Equivalently, the interior of the box is the intersection of many half-spaces:

The slab method tests for an intersection between a ray and an AABB (axis-aligned bounding box) by repeatedly clipping the line with these half-spaces. In the end, what's left of the ray is the segment that intersects the box, if any.

A ray is typically defined parametrically by

$\ell(t) = \begin{pmatrix} x_0 \\ y_0 \\ z_0 \\ \end{pmatrix} + t \begin{pmatrix} x_d \\ y_d \\ z_d \\ \end{pmatrix},$

where $(x_0, y_0, z_0)$ is the origin of the ray and $(x_d, y_d, z_d)$ is the ray's direction. $t > 0$ is considered “in front” of the origin, while $t < 0$ is “behind” it. We can find where the ray intersects an axis-aligned plane by solving (for example)

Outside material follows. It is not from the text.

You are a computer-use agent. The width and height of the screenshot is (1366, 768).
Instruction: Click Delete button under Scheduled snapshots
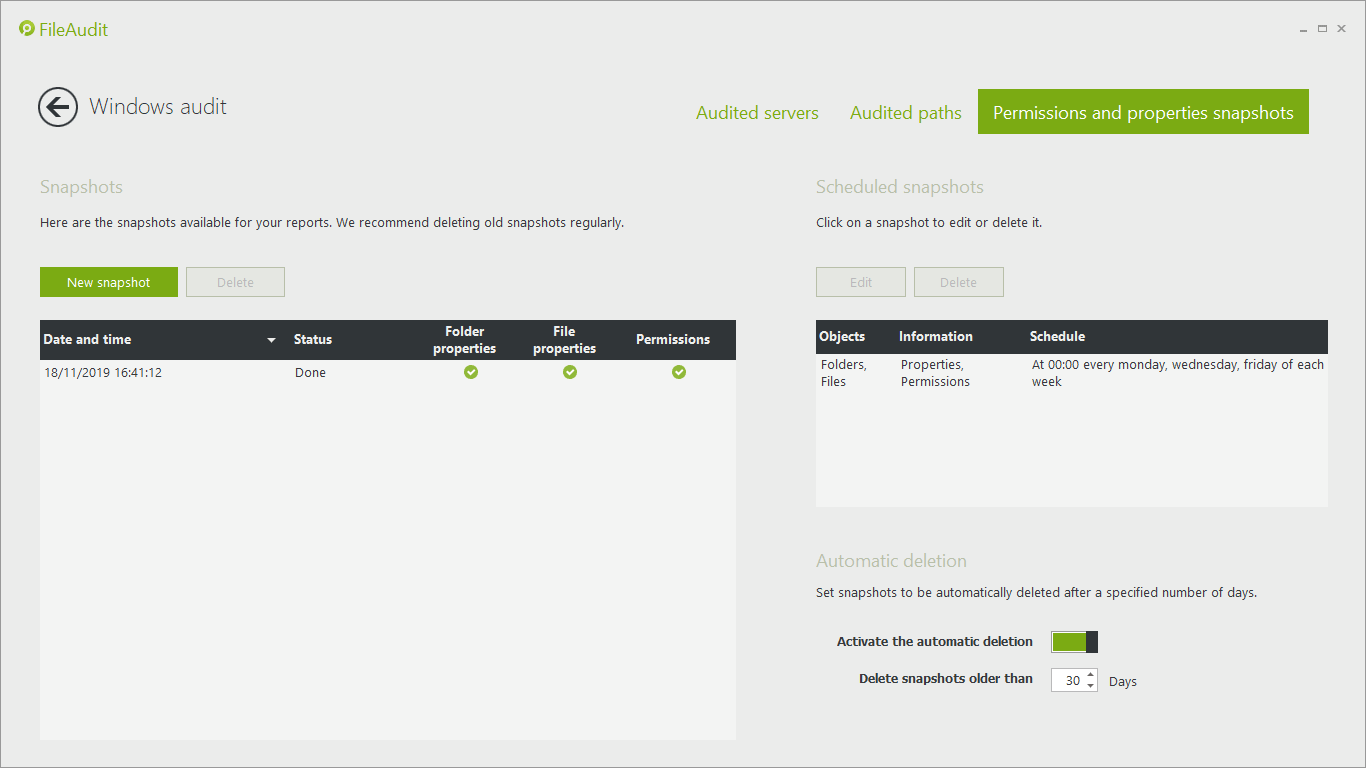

$\ell_x(t) = x_0 + t x_d = x$

for

$t = \frac{x - x_0}{x_d}.$

The segment of the ray that intersects the $x$ planes of the bounding box is then

$\begin{aligned} t_{\min{}} & = \min \{ t_1, t_2 \} \\ t_{\max{}} & = \max \{ t_1, t_2 \}. \\ \end{aligned}$

The intersection of two segments $(u_{\min{}}, u_{\max{}})$ and $(v_{\min{}}, v_{\max{}})$ is just

$\begin{aligned} t_{\min{}} & = \max \{ u_{\min{}}, v_{\min{}} \} \\ t_{\max{}} & = \min \{ u_{\max{}}, v_{\max{}} \}. \\ \end{aligned}$

If we end up with $t_{\min{}} > t_{\max{}}$, the intersection is empty.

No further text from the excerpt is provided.